Cuando acabamos la educación primaria, ya en la década de los setenta,  e ingresamos en el bachillerato, después de salir del instituto volvíamos al colegio que nos servía de academia. Allí coincidíamos con los alumnos de PREU, en lo que hoy se llamaría una unitaria (aula donde coincidíamos juntos alumnos de diferentes cursos y edades) y la oíamos hablar de cómo sería el futuro de España cuando muriera el general Franco. Profetizó el paso de un régimen autoritario a una democracia plena de la mano del Rey Juan Carlos. Les hablaba a los preuniversitarios del ingreso de España en la Comunidad Económica Europea y de la apertura de España al Mundo. Y hasta llegó a vaticinar la devolución de Gibraltar…en esto falló estrepitosamente. A ver si ahora con lo del Brexit… 

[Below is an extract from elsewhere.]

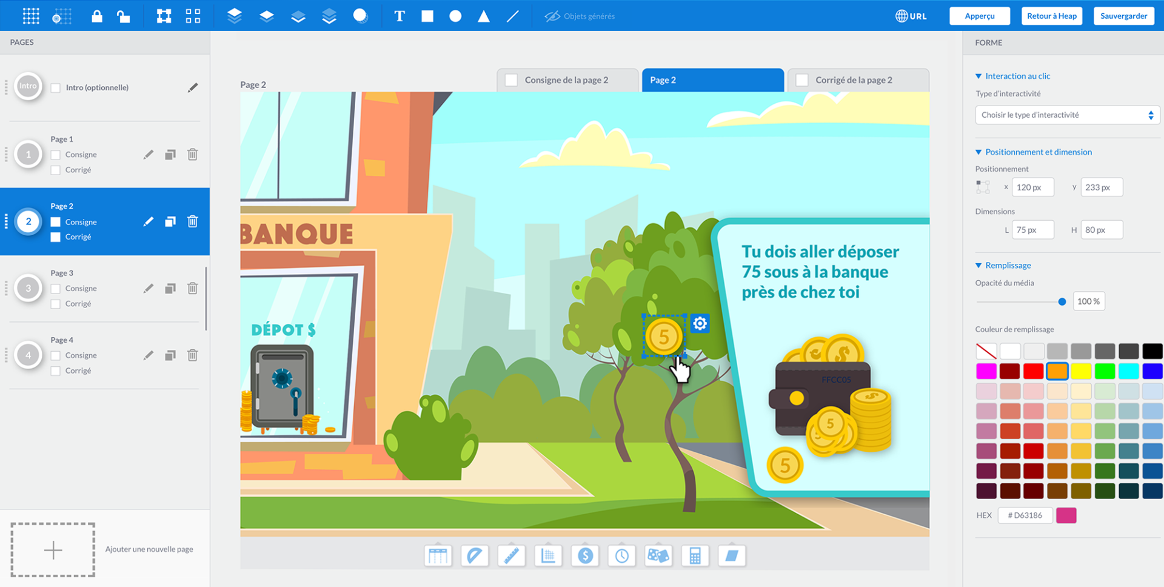Viewport: 1164px width, 587px height.
Task: Check Consigne checkbox for Page 1
Action: [56, 155]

Mi maestra era católica, practicante, pero sin beatería, el Nacional-Catolicismo siempre se quedó fuera de clase, en el pequeño patio de recreo, donde un retablo de azulejos con la Virgen de la Cinta vigilaba nuestros juegos, algún balonazo se llevaron los farolitos que la alumbraban…. Se rezaba el Padrenuestro, el Avemaría y el Gloria al entrar en clase y, al salir por la tarde, indefectiblemente,  el Bendita sea tu pureza. Pero jamás vi un sacerdote en mi colegio.

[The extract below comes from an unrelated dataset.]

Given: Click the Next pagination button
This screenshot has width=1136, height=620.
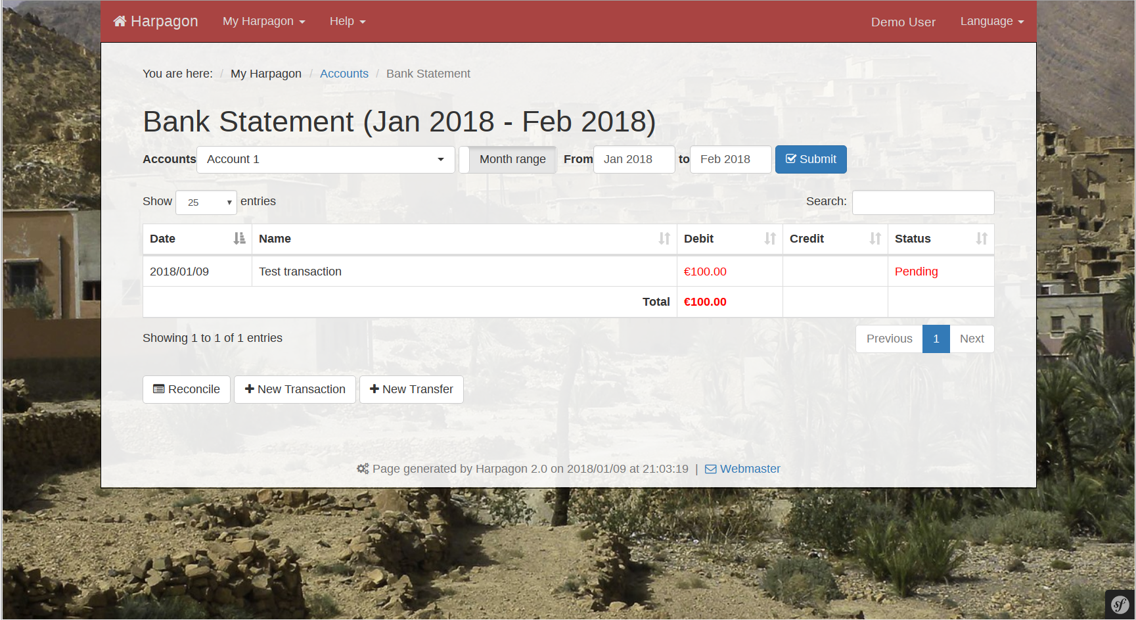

Todas las tardes de los viernes, a continuación del dictado diario (eso sí que era sagrado), hacíamos trabajos manuales y después Historia Sagrada, que nos explicaba doña Carmen como cuentos fantásticos. Sin embargo, para prepararnos para la primera comunión, permanecíamos en el colegio una hora más, fuera del horario lectivo estudiando el catecismo Ripalda, que empezaba con una pregunta, ¿Quién es Dios?, y que respondíamos a coro y en un rehilete. Ahora los libros de religión son infumables y los niños hacen la comunión sin saber ni la mitad que nuestra generación, pero ese es otro tema.
Amaba la pintura. Las clases de dibujo, para ella eran irrenunciables, por muy torpes que fuéramos, siempre nos alentaba a amar el arte.

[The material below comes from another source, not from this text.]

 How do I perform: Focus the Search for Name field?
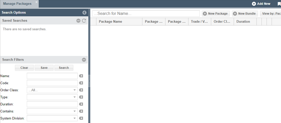[x=146, y=14]
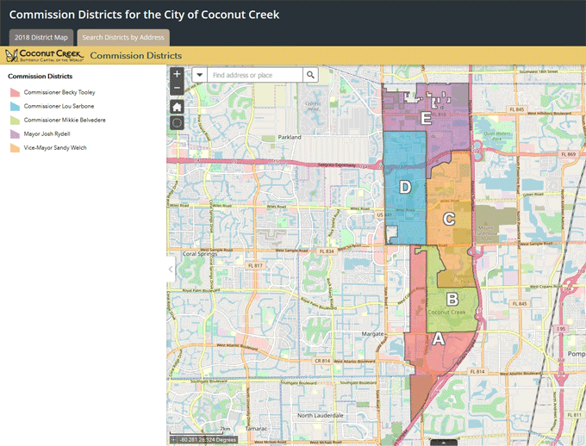586x446 pixels.
Task: Open Search Districts by Address tab
Action: (123, 37)
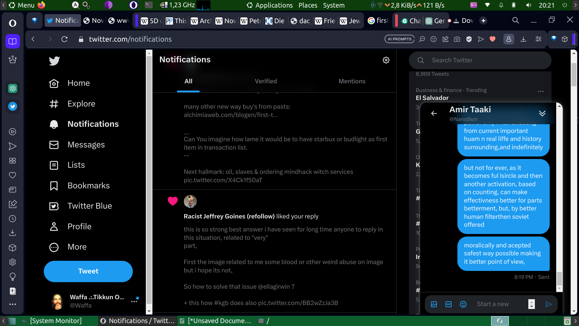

Nunca le oímos consigna política alguna, jamás cantamos ninguna canción afín a ningún régimen, nunca formamos militarmente, si acaso una fila irregular a la hora de entrar. Y, adelantada a su tiempo (apasionada del fútbol), siempre vio en el ejercicio físico una asignatura fundamental (ahí aprendí yo más bien poco, la verdad)…

Por eso, cuando se quiere pintar de gris, o de azul Mahón, la educación de aquella época, pintándola plana, militarizada, aleccionada en la dictadura, no me reconozco. Porque tuve la suerte de educarme bajo la tutela de una gran mujer, culta, cosmopolita, abierta, exigente y noble. Porque la educación que me dispensó no la he olvidado y  porque al cabo de los años volví a reencontrarme conmigo mismo y con mi vieja y querida maestra en el reflejo del agua en los canales de una ciudad bellísima de la que tanto me hablaba y que a cada paso me ha tendido puentes que me llevaron al recuerdo agradecido en el respeto a Doña Carmen, mi maestra, amante a ultranza de su profesión y enamorada de Venecia.

Valgan estas palabras de agradecimiento y de recuerdo a su memoria  y como tantas veces decía citando a Jardiel Poncela: “Viajar es imprescindible y la sed de viajar, un síntoma de inteligencia”, a lo que yo añado “Qué pena no tener más dinero”.